A run of data
* start *
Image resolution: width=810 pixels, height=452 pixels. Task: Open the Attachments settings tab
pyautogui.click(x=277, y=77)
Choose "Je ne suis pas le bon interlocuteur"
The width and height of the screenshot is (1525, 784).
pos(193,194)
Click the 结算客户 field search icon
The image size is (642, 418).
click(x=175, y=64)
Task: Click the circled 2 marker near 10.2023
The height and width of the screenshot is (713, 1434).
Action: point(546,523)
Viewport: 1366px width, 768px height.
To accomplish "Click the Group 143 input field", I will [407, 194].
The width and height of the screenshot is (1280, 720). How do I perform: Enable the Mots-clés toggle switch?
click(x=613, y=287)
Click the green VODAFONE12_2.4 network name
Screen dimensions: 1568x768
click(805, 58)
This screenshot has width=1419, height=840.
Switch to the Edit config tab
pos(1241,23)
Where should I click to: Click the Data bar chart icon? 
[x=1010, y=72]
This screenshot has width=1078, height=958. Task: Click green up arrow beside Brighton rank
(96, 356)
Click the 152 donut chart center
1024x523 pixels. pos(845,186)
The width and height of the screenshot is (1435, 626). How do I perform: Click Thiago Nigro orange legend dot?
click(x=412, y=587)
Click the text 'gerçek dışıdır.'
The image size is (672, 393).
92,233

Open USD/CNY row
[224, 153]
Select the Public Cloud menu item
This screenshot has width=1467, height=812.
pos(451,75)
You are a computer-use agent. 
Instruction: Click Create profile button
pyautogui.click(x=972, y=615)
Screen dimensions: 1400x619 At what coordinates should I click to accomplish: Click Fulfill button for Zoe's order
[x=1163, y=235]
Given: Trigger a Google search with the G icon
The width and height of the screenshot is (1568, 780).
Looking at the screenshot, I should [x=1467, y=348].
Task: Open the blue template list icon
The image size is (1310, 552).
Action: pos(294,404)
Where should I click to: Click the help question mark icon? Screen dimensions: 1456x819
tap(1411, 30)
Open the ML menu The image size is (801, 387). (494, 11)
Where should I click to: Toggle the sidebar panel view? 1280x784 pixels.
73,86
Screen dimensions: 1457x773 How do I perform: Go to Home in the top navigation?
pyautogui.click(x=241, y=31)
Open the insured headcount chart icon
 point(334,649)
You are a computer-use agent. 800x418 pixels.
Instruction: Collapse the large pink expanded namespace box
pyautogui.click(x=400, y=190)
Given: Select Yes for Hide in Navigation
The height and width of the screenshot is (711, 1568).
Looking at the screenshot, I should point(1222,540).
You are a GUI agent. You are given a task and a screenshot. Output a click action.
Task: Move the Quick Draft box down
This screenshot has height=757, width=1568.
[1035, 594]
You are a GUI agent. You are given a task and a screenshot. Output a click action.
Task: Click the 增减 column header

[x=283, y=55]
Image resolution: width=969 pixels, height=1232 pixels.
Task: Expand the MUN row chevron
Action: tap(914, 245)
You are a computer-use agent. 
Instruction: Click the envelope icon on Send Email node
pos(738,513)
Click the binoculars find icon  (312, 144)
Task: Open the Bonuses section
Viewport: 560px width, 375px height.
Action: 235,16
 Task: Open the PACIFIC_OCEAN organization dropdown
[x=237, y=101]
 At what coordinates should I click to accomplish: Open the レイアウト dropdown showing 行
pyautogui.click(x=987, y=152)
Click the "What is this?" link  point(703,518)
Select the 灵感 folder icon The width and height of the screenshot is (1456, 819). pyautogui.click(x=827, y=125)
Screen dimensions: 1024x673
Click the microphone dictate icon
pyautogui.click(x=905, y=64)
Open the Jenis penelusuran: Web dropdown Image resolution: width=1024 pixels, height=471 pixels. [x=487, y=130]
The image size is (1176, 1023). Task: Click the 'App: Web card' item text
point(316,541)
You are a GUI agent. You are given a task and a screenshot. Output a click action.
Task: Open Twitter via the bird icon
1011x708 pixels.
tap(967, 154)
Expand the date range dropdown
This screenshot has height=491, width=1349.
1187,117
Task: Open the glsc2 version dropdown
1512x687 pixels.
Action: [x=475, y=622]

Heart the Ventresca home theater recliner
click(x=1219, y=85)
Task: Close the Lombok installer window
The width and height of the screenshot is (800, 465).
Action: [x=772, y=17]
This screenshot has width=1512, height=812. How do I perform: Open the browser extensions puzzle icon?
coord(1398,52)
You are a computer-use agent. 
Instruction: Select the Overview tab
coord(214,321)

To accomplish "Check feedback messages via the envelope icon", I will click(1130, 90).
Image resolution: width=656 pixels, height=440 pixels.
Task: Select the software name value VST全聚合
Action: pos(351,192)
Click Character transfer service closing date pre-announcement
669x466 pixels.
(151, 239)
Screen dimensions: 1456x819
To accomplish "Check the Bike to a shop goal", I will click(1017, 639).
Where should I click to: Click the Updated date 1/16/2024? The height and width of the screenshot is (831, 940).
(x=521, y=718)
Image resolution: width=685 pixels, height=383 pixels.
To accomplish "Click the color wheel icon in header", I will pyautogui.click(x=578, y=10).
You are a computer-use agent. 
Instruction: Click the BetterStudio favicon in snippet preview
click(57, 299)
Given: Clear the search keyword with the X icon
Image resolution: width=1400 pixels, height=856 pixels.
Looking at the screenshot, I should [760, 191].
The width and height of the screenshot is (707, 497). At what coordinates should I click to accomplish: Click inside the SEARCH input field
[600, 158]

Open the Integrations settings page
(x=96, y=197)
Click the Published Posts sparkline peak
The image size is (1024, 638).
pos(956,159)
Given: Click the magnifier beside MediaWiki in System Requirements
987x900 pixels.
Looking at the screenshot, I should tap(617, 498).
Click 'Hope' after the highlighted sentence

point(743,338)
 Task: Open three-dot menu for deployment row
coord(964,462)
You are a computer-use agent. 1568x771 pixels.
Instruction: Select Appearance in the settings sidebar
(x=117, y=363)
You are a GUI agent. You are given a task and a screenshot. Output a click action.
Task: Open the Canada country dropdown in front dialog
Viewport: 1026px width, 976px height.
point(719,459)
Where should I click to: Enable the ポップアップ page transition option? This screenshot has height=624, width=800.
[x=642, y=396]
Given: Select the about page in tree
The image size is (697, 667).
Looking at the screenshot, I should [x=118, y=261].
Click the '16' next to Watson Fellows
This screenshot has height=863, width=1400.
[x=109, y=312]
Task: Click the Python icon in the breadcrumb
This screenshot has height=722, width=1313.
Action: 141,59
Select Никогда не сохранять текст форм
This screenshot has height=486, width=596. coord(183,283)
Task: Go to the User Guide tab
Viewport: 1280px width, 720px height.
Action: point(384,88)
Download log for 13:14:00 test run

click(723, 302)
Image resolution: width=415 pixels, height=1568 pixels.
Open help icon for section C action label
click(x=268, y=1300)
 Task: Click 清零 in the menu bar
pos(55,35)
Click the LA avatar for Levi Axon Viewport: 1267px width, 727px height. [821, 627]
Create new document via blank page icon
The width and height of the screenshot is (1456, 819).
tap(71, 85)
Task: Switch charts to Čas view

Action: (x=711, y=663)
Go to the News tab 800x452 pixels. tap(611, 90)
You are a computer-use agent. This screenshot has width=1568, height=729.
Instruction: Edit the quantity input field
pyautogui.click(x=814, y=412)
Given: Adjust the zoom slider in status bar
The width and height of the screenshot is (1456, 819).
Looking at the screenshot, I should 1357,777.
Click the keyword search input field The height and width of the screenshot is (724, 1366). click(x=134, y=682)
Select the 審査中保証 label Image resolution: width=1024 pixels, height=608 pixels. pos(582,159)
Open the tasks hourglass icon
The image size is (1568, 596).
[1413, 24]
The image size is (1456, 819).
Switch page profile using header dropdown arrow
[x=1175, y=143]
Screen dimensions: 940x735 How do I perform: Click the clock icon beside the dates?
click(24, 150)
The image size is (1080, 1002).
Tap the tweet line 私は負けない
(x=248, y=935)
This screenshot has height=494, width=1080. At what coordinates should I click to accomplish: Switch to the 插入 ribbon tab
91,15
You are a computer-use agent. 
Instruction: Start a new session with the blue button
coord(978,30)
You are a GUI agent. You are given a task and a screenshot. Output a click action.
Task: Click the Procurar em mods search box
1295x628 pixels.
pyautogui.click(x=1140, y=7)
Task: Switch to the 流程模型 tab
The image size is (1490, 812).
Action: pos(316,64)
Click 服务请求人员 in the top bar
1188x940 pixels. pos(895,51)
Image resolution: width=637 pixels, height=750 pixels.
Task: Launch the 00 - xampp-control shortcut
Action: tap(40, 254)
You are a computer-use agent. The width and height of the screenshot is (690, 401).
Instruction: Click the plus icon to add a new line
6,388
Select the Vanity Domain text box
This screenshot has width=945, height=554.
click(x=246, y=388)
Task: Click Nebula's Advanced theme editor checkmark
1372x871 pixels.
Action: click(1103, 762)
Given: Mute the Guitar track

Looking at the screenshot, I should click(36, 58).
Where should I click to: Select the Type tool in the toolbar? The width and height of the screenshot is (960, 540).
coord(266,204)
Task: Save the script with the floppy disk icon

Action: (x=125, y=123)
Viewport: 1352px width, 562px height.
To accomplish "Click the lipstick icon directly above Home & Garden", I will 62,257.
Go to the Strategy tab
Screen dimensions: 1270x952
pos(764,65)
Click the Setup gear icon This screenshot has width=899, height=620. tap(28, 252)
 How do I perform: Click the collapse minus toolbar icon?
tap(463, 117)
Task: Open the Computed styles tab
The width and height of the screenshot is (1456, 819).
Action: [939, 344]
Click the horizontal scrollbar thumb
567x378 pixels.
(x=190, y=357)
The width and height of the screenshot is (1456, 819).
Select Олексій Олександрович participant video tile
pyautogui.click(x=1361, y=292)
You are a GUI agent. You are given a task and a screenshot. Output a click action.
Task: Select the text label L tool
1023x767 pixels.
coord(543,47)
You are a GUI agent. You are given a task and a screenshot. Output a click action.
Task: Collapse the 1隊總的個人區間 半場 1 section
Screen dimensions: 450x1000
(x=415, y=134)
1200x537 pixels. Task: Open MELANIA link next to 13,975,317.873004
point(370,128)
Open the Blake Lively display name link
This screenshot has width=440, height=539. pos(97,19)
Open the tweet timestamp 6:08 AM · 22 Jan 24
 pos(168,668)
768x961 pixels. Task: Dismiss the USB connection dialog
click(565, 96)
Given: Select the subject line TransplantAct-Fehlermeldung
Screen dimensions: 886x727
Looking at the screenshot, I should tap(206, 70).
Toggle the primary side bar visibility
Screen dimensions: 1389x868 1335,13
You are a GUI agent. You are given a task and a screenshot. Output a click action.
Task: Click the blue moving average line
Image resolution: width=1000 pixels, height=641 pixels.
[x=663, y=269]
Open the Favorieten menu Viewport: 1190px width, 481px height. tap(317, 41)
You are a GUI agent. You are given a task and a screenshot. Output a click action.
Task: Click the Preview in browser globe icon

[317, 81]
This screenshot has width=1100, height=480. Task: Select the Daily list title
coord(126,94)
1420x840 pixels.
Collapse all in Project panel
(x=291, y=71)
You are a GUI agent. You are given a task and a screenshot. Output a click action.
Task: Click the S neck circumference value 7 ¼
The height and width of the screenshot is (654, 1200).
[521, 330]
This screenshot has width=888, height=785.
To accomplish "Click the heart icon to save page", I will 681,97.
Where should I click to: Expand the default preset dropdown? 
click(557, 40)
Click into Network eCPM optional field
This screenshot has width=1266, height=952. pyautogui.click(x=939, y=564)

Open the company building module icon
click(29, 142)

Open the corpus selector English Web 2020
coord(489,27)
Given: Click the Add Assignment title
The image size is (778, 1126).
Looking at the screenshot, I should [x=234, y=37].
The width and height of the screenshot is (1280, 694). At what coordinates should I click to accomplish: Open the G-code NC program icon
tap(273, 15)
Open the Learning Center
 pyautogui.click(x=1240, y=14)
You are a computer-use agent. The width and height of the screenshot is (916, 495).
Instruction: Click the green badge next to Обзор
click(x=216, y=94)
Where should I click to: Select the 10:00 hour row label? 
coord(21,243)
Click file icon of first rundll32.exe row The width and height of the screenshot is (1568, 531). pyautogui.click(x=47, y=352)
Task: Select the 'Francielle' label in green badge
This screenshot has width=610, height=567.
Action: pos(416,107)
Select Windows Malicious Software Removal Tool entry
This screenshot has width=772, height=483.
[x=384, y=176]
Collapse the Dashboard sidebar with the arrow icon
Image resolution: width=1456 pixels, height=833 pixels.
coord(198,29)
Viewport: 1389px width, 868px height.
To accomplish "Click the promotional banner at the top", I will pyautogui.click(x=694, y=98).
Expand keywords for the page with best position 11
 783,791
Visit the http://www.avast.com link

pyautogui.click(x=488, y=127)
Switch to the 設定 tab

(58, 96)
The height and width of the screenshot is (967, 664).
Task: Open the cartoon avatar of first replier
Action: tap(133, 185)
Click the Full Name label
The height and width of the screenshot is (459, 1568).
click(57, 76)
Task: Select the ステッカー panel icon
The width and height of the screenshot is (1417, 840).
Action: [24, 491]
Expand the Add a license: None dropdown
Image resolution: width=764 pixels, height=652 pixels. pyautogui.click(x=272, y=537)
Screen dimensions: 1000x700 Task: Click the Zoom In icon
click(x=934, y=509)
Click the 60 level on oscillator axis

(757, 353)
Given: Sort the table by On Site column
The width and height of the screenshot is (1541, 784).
* end *
* [DIRECTIONS FOR THIS TASK] Update the stretch of data from the line containing "Image resolution: width=685" through the line containing "Looking at the screenshot, I should [760, 191]." by swapping "Instruction" for "Command", and reproduce those lines with nothing else altered.

* [CORRECT RESPONSE]
Image resolution: width=685 pixels, height=383 pixels.
To accomplish "Click the color wheel icon in header", I will pyautogui.click(x=578, y=10).
You are a computer-use agent. 
Command: Click the BetterStudio favicon in snippet preview
click(57, 299)
Given: Clear the search keyword with the X icon
Image resolution: width=1400 pixels, height=856 pixels.
Looking at the screenshot, I should [760, 191].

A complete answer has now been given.